** TASK GOAL **
Provide again, from the entries below, every line from the one containing "Select the 2102.6" through the one containing "Click the sidebar", exactly as written, and no other line.

= Beginning of Section =

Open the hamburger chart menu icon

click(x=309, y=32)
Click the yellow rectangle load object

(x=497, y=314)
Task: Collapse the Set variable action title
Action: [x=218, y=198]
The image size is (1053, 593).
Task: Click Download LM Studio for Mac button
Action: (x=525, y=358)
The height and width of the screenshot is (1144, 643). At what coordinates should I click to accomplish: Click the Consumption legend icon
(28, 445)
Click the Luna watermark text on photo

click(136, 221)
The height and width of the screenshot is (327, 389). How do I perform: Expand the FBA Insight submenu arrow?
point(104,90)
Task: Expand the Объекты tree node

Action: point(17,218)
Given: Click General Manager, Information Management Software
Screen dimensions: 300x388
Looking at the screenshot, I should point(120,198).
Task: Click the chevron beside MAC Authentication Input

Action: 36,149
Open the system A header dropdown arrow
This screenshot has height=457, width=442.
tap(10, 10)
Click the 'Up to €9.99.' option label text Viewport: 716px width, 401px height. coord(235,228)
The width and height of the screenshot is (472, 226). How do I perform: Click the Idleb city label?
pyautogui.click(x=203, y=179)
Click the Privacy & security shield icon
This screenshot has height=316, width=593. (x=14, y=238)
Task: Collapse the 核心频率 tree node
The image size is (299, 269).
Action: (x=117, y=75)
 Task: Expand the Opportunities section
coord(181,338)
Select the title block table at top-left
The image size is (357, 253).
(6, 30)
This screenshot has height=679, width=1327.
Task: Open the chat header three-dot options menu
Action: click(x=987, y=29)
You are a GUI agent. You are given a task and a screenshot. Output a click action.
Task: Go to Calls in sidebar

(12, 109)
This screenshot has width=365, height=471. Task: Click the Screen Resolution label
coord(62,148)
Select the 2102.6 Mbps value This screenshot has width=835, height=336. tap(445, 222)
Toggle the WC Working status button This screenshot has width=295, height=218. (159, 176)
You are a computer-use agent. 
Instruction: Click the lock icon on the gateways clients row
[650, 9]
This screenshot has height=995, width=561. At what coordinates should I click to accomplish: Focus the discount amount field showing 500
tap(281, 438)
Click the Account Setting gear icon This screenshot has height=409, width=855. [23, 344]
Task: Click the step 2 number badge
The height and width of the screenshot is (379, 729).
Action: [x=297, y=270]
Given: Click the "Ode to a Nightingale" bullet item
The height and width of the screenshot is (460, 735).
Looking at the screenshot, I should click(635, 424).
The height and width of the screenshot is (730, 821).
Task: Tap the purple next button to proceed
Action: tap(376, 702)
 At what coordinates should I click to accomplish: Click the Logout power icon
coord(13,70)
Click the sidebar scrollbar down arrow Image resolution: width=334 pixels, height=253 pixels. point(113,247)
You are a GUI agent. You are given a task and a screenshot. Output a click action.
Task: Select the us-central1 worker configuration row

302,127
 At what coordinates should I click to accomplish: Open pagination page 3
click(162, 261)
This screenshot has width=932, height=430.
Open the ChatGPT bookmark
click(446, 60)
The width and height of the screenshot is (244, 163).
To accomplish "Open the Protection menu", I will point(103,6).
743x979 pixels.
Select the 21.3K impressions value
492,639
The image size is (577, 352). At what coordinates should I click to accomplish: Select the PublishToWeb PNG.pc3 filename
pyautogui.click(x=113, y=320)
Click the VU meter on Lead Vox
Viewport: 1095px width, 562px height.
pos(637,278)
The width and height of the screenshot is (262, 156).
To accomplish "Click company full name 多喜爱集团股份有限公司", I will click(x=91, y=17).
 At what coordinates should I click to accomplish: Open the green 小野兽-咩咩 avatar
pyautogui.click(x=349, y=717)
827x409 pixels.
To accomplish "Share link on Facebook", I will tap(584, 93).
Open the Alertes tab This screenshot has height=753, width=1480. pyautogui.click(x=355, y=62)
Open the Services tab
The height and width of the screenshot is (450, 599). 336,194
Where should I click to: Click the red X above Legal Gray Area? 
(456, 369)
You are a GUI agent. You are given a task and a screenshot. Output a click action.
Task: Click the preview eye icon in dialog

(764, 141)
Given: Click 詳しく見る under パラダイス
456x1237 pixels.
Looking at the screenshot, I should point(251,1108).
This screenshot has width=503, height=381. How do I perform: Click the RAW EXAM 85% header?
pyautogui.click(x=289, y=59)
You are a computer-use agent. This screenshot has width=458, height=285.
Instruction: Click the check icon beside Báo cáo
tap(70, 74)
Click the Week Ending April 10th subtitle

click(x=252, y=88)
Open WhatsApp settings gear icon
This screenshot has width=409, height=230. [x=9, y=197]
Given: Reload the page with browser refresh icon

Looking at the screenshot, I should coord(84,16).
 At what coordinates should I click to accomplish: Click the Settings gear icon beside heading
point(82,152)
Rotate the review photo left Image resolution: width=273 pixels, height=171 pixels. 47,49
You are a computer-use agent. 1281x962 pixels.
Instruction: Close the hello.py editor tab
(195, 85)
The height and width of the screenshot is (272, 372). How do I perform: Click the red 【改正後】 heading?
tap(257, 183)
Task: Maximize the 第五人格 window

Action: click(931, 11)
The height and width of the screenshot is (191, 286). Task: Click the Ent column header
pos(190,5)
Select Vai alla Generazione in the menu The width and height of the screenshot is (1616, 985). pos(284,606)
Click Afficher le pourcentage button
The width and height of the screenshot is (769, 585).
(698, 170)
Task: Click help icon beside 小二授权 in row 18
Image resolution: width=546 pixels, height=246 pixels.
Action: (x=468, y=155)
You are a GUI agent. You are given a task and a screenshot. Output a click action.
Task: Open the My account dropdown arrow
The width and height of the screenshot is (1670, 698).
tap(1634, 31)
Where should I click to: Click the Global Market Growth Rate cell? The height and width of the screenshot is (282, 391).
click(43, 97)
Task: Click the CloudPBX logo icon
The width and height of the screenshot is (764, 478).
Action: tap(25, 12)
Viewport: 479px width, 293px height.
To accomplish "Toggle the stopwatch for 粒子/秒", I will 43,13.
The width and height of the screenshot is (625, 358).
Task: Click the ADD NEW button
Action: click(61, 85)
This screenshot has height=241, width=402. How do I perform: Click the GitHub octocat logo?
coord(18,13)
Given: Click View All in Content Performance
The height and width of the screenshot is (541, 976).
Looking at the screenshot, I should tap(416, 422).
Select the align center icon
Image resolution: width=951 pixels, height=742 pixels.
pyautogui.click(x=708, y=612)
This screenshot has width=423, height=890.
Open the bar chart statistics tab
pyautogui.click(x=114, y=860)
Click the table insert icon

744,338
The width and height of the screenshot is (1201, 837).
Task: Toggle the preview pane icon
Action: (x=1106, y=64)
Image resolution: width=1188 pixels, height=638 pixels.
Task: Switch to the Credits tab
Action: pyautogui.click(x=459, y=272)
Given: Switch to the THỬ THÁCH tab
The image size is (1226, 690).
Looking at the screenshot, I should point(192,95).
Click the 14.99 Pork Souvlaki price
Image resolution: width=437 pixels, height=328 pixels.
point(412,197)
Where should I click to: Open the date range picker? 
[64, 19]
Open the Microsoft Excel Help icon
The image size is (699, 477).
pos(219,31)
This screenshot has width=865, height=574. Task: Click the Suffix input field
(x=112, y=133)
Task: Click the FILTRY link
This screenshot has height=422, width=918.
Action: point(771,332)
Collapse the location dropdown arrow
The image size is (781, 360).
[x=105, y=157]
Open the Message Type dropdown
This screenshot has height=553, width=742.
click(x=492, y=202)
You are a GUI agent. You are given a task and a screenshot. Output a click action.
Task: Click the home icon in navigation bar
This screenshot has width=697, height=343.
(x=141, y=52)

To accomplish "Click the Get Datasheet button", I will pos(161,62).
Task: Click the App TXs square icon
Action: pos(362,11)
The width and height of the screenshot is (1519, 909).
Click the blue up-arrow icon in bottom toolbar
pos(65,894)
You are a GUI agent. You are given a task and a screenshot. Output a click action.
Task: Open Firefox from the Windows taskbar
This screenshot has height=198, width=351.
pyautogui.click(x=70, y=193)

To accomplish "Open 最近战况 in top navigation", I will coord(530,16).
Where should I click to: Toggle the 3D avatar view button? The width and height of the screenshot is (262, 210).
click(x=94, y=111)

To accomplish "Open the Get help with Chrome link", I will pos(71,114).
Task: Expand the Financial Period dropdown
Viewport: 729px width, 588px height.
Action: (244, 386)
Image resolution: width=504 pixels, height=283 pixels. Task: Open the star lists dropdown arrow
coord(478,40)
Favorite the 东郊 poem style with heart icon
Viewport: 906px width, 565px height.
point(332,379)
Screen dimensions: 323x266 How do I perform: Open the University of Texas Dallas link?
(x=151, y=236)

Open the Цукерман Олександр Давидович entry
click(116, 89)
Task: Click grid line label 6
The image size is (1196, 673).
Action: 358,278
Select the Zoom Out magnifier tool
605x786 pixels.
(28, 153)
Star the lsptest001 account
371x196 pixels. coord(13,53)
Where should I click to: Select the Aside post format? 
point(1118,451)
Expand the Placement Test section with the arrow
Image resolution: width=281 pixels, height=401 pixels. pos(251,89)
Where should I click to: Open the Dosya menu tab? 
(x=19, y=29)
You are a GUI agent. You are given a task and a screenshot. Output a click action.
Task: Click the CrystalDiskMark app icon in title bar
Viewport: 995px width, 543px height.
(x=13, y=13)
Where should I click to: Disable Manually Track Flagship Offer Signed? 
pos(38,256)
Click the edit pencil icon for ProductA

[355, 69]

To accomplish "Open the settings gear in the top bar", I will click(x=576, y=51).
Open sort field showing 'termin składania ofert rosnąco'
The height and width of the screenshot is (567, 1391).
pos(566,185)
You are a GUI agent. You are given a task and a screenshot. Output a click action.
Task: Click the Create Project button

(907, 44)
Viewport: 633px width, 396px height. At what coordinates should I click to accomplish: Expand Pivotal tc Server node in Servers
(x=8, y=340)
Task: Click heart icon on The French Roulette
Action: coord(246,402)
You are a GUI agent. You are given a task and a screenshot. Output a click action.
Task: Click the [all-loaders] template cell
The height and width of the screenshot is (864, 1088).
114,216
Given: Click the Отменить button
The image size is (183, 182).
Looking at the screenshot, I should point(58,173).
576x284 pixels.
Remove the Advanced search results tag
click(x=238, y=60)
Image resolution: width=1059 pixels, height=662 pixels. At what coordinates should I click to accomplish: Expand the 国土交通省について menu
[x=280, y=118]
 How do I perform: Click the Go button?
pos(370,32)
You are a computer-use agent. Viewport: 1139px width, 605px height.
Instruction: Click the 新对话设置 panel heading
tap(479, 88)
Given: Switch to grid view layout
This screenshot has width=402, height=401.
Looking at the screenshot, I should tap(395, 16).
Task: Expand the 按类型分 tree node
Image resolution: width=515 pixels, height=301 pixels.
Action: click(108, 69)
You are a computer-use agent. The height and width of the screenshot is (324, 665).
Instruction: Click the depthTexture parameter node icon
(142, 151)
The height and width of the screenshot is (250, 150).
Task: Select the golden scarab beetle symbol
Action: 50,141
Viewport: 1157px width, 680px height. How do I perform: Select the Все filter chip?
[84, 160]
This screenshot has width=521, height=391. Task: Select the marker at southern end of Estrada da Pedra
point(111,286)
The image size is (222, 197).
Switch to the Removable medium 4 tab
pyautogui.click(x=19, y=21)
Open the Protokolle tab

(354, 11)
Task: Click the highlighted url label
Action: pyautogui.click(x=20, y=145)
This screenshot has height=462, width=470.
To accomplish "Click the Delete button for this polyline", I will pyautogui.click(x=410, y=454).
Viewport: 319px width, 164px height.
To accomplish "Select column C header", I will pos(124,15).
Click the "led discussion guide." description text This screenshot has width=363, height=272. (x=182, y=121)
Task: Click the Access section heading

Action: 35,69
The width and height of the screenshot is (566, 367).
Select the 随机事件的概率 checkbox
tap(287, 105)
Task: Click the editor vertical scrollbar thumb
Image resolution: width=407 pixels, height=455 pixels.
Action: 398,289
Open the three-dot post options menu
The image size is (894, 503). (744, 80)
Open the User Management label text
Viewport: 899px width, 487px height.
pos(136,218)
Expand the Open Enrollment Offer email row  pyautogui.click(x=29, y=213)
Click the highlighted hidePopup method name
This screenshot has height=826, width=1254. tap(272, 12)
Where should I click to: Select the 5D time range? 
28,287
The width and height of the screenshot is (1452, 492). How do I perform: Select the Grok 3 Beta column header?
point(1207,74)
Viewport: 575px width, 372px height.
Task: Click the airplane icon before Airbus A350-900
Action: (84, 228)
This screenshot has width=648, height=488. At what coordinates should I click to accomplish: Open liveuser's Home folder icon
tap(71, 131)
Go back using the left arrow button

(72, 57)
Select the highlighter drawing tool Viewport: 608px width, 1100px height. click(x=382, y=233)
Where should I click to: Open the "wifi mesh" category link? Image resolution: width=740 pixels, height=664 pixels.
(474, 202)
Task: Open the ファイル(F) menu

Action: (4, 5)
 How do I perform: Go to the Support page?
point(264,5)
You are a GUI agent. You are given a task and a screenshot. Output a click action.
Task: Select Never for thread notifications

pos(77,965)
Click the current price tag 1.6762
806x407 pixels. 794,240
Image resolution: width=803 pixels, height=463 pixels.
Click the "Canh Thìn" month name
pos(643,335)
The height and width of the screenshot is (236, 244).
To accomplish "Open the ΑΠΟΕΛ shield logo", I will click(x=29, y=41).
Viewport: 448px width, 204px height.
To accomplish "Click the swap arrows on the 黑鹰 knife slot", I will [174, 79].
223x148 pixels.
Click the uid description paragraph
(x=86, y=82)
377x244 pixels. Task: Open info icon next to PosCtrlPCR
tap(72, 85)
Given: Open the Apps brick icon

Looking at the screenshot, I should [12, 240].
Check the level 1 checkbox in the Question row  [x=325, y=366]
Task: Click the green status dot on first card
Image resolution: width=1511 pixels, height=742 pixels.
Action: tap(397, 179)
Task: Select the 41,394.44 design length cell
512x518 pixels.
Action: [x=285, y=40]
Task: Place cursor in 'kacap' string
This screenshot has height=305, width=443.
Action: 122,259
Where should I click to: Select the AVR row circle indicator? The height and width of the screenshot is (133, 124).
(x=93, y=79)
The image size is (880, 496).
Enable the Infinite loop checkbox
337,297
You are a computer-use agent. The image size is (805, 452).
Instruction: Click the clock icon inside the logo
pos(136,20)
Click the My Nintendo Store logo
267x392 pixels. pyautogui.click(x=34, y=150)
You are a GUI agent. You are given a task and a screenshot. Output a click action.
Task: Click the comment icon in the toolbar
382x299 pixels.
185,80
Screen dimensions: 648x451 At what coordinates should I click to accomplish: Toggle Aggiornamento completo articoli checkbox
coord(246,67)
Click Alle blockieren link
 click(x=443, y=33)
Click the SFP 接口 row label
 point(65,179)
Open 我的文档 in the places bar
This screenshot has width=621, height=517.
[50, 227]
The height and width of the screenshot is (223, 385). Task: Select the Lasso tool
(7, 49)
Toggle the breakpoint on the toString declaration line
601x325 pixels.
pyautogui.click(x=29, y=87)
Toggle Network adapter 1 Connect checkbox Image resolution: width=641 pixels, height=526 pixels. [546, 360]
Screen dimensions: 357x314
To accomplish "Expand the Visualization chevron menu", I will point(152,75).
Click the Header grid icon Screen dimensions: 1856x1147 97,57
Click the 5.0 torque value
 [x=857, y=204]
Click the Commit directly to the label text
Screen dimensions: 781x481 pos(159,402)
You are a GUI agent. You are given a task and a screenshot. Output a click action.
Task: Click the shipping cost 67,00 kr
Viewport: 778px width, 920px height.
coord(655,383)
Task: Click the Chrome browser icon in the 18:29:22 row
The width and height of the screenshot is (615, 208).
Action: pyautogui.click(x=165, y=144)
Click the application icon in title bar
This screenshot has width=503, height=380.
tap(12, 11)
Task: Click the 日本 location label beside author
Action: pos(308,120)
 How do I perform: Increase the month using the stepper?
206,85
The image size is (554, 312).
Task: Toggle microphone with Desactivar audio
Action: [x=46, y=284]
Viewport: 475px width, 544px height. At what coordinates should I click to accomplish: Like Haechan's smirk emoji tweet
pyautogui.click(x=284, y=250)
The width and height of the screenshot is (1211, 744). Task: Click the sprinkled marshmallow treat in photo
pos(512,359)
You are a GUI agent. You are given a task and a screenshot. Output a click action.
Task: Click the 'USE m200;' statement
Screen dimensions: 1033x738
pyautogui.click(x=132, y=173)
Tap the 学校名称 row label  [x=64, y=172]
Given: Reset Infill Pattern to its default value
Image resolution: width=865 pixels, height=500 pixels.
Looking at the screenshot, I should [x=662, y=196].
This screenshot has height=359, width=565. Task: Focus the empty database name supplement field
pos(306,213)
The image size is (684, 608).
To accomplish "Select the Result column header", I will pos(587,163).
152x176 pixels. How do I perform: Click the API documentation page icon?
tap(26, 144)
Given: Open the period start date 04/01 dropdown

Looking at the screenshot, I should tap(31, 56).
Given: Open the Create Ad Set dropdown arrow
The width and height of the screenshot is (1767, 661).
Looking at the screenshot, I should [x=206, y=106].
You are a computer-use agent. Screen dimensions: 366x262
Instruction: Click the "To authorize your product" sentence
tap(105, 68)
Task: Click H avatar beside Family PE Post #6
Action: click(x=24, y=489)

= End of Section =

** ANSWER TO THIS TASK **
Select the 2102.6 Mbps value This screenshot has width=835, height=336. tap(445, 222)
Toggle the WC Working status button This screenshot has width=295, height=218. (159, 176)
You are a computer-use agent. 
Instruction: Click the lock icon on the gateways clients row
[650, 9]
This screenshot has height=995, width=561. At what coordinates should I click to accomplish: Focus the discount amount field showing 500
tap(281, 438)
Click the Account Setting gear icon This screenshot has height=409, width=855. [23, 344]
Task: Click the step 2 number badge
The height and width of the screenshot is (379, 729).
Action: [x=297, y=270]
Given: Click the "Ode to a Nightingale" bullet item
The height and width of the screenshot is (460, 735).
Looking at the screenshot, I should click(635, 424).
The height and width of the screenshot is (730, 821).
Task: Tap the purple next button to proceed
Action: tap(376, 702)
 At what coordinates should I click to accomplish: Click the Logout power icon
coord(13,70)
Click the sidebar scrollbar down arrow Image resolution: width=334 pixels, height=253 pixels. point(113,247)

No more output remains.